Elon Musk spent $1 billion on gas turbine company to power xAI data centers

Elon Musk spent $1 billion on gas turbine company to power xAI data centers

Elon Musk has quietly acquired APR Energy, a Jacksonville-based company that operates a fleet of mobile gas and diesel turbines with more than 1 gigawatt of generation capacity, in a deal worth about $1 billion (about £770 million).

The transaction surfaced through a Federal Trade Commission early termination notice filed on May 14, 2026, rather than any public announcement. The valuation was derived from disclosures showing that a minority stakeholder, Duos Technology Group, received about $50.4 million for its 5 percent stake in APR Energy’s parent company.

APR Energy specializes in trailer-mounted gas turbines and reciprocating engines that can reach full power in less than 10 minutes and be installed in days, bypassing the multi-year permitting and construction timelines required for fixed power plants. The company’s website states it has supplied 375 megawatts to “the largest AI training system in the US,” and it expanded its fleet to more than 1.1 GW in January 2026 explicitly in response to rising data center demand.
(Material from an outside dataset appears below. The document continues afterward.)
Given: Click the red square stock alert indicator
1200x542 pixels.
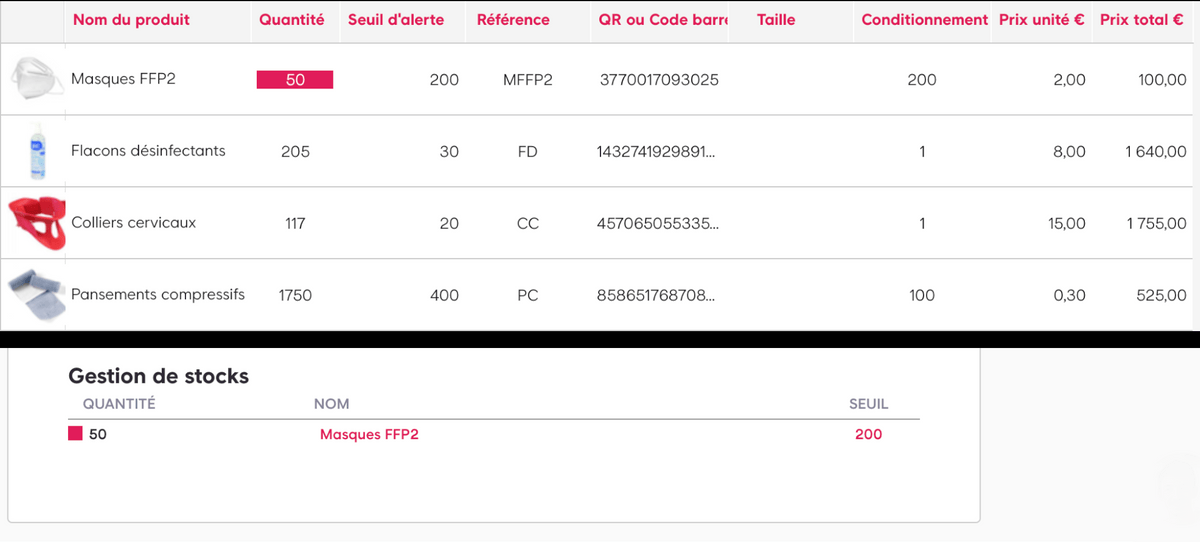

The acquisition puts Musk, who built his reputation on electric vehicles and solar energy, in control of a fossil-fuel power company feeding the power-hungry data centers running xAI’s Grok chatbot. SpaceX, which acquired xAI in February 2026 before the company went public via an initial public offering in summer 2026, had already committed to spending more than $2.8 billion on gas turbines for data centers earlier in the year, according to federal filings.

xAI’s Colossus and Colossus 2 supercomputers in Memphis, Tennessee have been running, in large part, on unpermitted gas turbines, triggering lawsuits from environmental groups including the NAACP, the Southern Environmental Law Center, and Earthjustice. The groups have sued under the Clean Air Act after xAI installed about 35 turbines without proper permits or pollution controls, estimated to emit more than 2,000 tons of nitrogen oxides annually.

The Department of Justice intervened to keep the turbines operational, citing concerns over energy, economic, and national security. Residents of Boxtown, a predominantly Black neighborhood adjacent to the facility, already face cancer risks four times the national average.

Despite the legal challenges, xAI officials have indicated plans to replicate the turbine configuration for the Colossus 2 facility. By July 2026, the company had deployed 59 natural gas turbines near Memphis and Southaven, Mississippi.